■ **TEXTE**
L'apologie du terrorisme
La chaîne
de TV franco allemande ARTE nous gratifie hebdomadairement
d'une émission historique habituellement assortie
de documents inédits ou de témoignages rares.
Une de ces émissions,
dérogeant quelque peu à son objet originel, était consacrée
récemment à une biographie / interview de l'avocat Paul
Vergès, vedette chouchoutée de l'extrême gauche, qui s'intitule
lui même dans un livre le « salaud lumineux » .
Pourquoi lumineux ? rien dans la présentation de ce
ténébreux personnage ne permet de répondre à cette question....
On y apprend,
si l'on l'ignorait, que la carrière de cet obscur
avocat débutant s'est véritablement ouverte
avec la défense, en 1957, de la poseuse de bombes
Djemila Bouhireb, celle là même qui parade
de nos jours, à nos frais, dans les palaces parisiens
et les hôpitaux du pays qu'elle vomit par tous ses
pores. Vergès s'y affiche d'emblée comme un
militant, utilisant cette tribune, non pour sauver sa cliente,
mais pour attaquer passionnément la France et sa
politique, par la provocation et le scandale (en chambre
et sans risque), avec une science consommée de la
publicité, usant de tous les réseaux gauchistes
de l'époque pour mettre en place la stratégie
que l'on connaît : axer tous les procès
du FLN sur les tortures supposées de l'Armée
française. C'était bien vu ; on connaît
le résultat, jusqu'à nos jours, mais
l'aveu est intéressant. La méthode est poussée
jusqu'à l'ignominie, puisqu'il va jusqu'à
prétendre que la Bouhired fut torturée sur
son lit d'hôpital... accusation monstrueuse et même
matériellement impossible, sur une affaire que par
ailleurs on connaît bien, dont on sait que les rapports
entre la « victime » et son pseudo
tortionnaire le Capitaine Graziani étaient d'une
toute autre nature...

■ **JEU DE DONNÉES**
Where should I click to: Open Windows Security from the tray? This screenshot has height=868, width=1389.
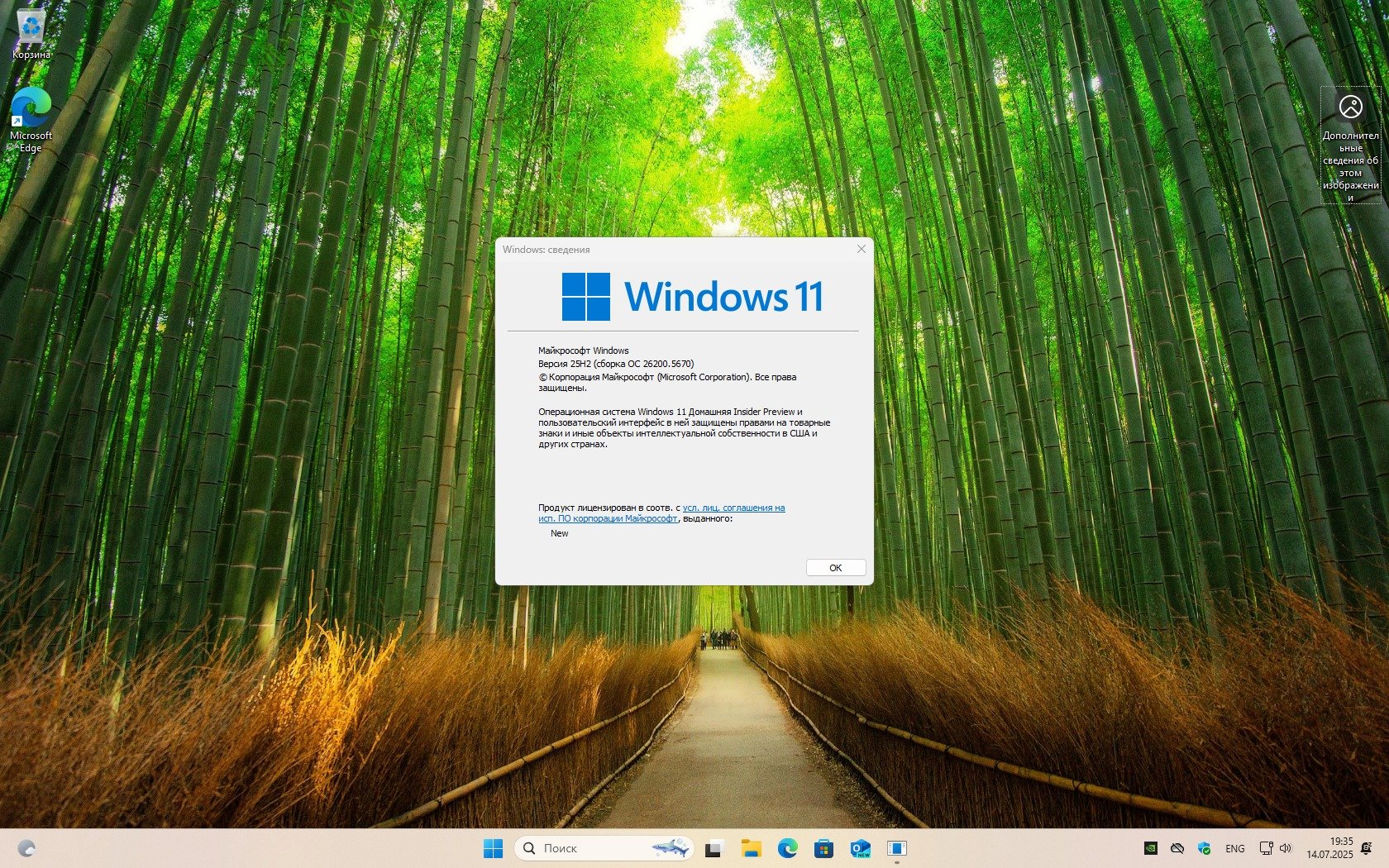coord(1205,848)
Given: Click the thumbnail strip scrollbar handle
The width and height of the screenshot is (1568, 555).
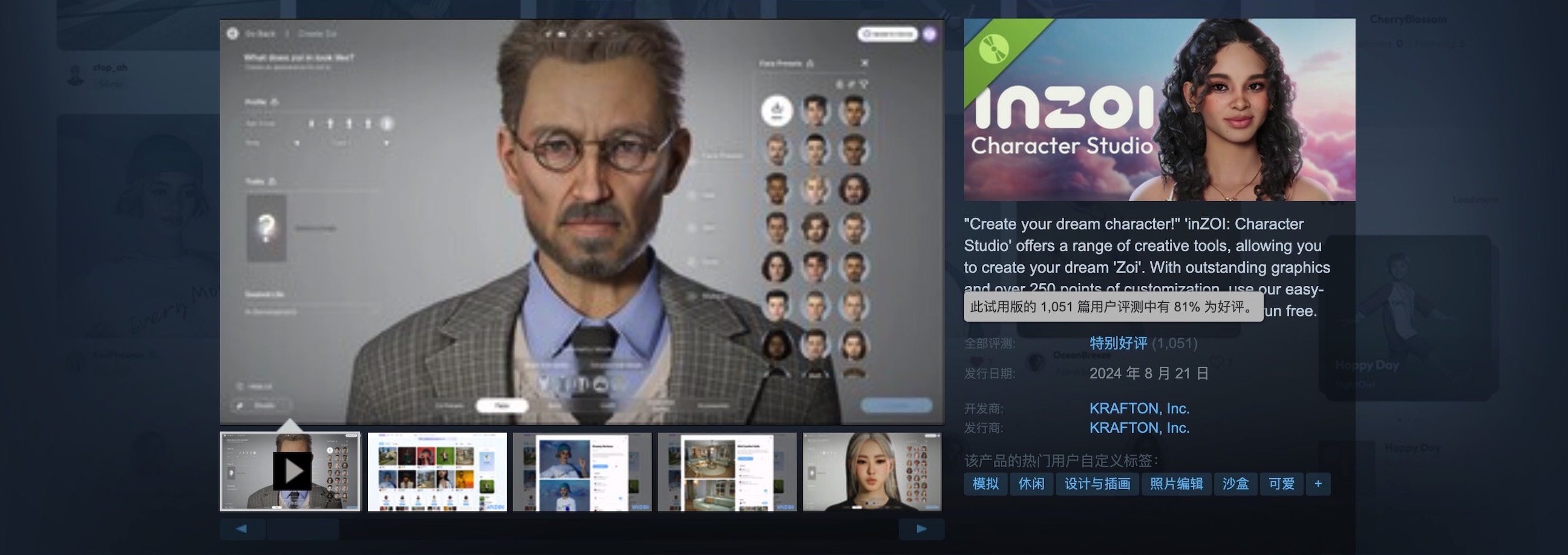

■ **CONSIGNES**
1) L'article sur Vergès confirme-t-il chacune des affirmations suivantes ? Répondez par oui ou par non, en citant les mots décisifs de l'article.
(a) L'émission consacrée à l'avocat a été diffusée sur ARTE.
(b) Dans un livre, l'avocat se qualifie lui-même de « salaud lumineux ».
(c) La carrière de l'avocat s'est véritablement ouverte avec un procès de 1962.
2) Poursuivez l'article sur Vergès à la suite de sa dernière phrase, sur le même ton.

■ **RÉPONSES**
1)
(a) Oui : « La chaîne de TV franco allemande ARTE nous gratifie hebdomadairement d'une émission historique » et « Une de ces émissions, dérogeant quelque peu à son objet originel, était consacrée récemment à une biographie / interview de l'avocat ».
(b) Oui : « qui s'intitule lui même dans un livre le « salaud lumineux » ».
(c) Non : « la carrière de cet obscur avocat débutant s'est véritablement ouverte avec la défense, en 1957 ».

2)
Intéressante
aussi l'attitude de la terroriste, qui, à l'annonce de sa
condamnation à mort, éclata de rire, d'après son avocat,
ce qui peut passer pour une manifestation de courage, mais
que l'on n'a pas de mal à comprendre : tous savaient
que l'exécution n'aurait jamais lieu, et Vergès, mieux que
quiconque, savait jouer de la comédie judiciaire en homme
qui connaissait son monde. En cela, il s'est révélé authentique
révolutionnaire... on connaît l'épilogue romanesque de l'affaire,
les épousailles de l'avocat et de la condamnée, évidemment
amnistiée... après Corneille, le roman photo !
L'étrange
personnalité de ce révolutionnaire s'éclaire
un peu lorsqu'il se définit lui même comme
métis de mère vietnamienne et de père
réunionnais, sans précision (oû est
la race réunionnaise ?).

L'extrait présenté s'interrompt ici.